How Electricity Generation Differs
The electricity grid looks very different from the total energy mix. Coal and natural gas are still the two largest sources of electricity globally, but hydropower is the third largest, supplying about 17% of the world’s electricity. Nuclear power provides another significant chunk. Wind and solar have grown rapidly and now contribute a meaningful share, particularly solar, which added nearly 452 gigawatts of new capacity in 2024 alone, growing by 32%.
Hydropower is a good example of how context matters. Its total capacity has risen 70% over the past two decades, but its share of global electricity generation has stayed roughly flat because coal, gas, wind, and solar were all growing at the same time. A source can expand dramatically in absolute terms while holding steady or even shrinking as a percentage of the total.

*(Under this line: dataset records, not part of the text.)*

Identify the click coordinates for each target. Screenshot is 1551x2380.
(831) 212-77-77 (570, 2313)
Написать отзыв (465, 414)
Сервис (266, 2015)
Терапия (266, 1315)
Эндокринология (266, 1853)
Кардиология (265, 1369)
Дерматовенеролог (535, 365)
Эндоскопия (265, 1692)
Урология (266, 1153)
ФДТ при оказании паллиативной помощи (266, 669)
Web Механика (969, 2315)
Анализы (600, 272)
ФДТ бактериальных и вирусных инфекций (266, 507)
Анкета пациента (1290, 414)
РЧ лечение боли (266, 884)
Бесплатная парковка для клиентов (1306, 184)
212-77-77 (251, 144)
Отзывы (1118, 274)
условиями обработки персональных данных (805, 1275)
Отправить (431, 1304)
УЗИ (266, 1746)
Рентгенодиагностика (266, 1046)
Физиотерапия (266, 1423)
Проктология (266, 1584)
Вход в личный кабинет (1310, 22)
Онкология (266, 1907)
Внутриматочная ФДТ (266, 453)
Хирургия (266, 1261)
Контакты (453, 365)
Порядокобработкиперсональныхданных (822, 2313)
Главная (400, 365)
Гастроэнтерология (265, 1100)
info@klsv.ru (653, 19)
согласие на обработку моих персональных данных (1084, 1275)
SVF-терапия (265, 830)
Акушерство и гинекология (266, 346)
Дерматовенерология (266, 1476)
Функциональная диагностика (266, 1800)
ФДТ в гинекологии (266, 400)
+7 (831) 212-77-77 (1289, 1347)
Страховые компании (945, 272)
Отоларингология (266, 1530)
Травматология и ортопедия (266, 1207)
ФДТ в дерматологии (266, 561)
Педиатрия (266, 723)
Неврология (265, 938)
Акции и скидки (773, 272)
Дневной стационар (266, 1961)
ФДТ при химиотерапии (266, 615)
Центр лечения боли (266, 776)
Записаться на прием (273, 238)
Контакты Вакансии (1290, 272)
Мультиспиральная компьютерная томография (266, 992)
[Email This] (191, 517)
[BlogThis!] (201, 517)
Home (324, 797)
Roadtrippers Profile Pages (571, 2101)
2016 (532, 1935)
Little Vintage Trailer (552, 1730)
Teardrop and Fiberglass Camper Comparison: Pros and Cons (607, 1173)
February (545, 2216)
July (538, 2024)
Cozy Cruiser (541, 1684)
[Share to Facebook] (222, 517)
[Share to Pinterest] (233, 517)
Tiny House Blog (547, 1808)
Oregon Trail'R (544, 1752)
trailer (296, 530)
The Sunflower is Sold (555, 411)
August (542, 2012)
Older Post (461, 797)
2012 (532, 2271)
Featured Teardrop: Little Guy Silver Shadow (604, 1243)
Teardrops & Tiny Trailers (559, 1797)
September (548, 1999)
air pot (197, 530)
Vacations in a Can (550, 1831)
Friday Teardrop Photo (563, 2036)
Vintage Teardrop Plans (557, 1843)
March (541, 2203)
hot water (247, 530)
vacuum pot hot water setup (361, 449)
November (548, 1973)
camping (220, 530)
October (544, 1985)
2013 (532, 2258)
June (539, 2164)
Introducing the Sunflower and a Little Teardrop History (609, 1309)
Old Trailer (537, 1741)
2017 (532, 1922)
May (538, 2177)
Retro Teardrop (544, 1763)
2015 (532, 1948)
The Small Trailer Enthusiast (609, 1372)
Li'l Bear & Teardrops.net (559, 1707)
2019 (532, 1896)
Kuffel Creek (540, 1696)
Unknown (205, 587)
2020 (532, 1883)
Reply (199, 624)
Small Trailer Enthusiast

Renewables Are Growing Fast, From a Small Base
Global renewable power capacity grew by 585 gigawatts in 2024, a record 15.1% annual growth rate that topped the previous year’s 14.3%. Solar and wind together accounted for 96.6% of that new capacity. Solar was the standout, reaching 1,865 gigawatts of total installed capacity worldwide.
When looking at where new energy supply is coming from, the balance is shifting. In 2024, renewables accounted for the largest share of growth in total energy supply at 38%, followed by natural gas at 28%, coal at 15%, oil at 11%, and nuclear at 8%. So while the installed base is still overwhelmingly fossil fuel, the new additions are increasingly renewable. The transition is real but gradual, because the existing infrastructure (power plants, vehicles, industrial equipment) was built to run on fossil fuels and takes decades to turn over.
Why Fossil Fuels Are Hard to Displace
Three characteristics keep fossil fuels dominant. First, they’re energy-dense. A gallon of gasoline or a ton of coal packs an enormous amount of energy into a small, easily transported package. Second, the entire global economy was built around them over 150 years, from refineries and pipelines to engines and furnaces. Third, some uses are particularly difficult to electrify. Aviation, shipping, cement production, and steelmaking all rely on fossil fuels in ways that don’t have simple renewable substitutes yet.
Transportation alone consumes roughly a quarter of global energy, and the vast majority of that is oil. Even as electric vehicles grow rapidly, the global fleet of over a billion cars, trucks, ships, and planes turns over slowly. Industrial heat is another stubborn category. Many manufacturing processes require temperatures above 1,000°C, which is difficult and expensive to achieve with electricity.
The Short Answer
Oil, coal, and natural gas provide 86% of the world’s energy. Renewables are the fastest-growing source and dominate new capacity additions, but they still supply just over 8% of total energy demand. The gap is closing, particularly in electricity generation, where renewables now produce a third of global power. But for the full picture, including transport, industry, and heating, fossil fuels remain overwhelmingly dominant.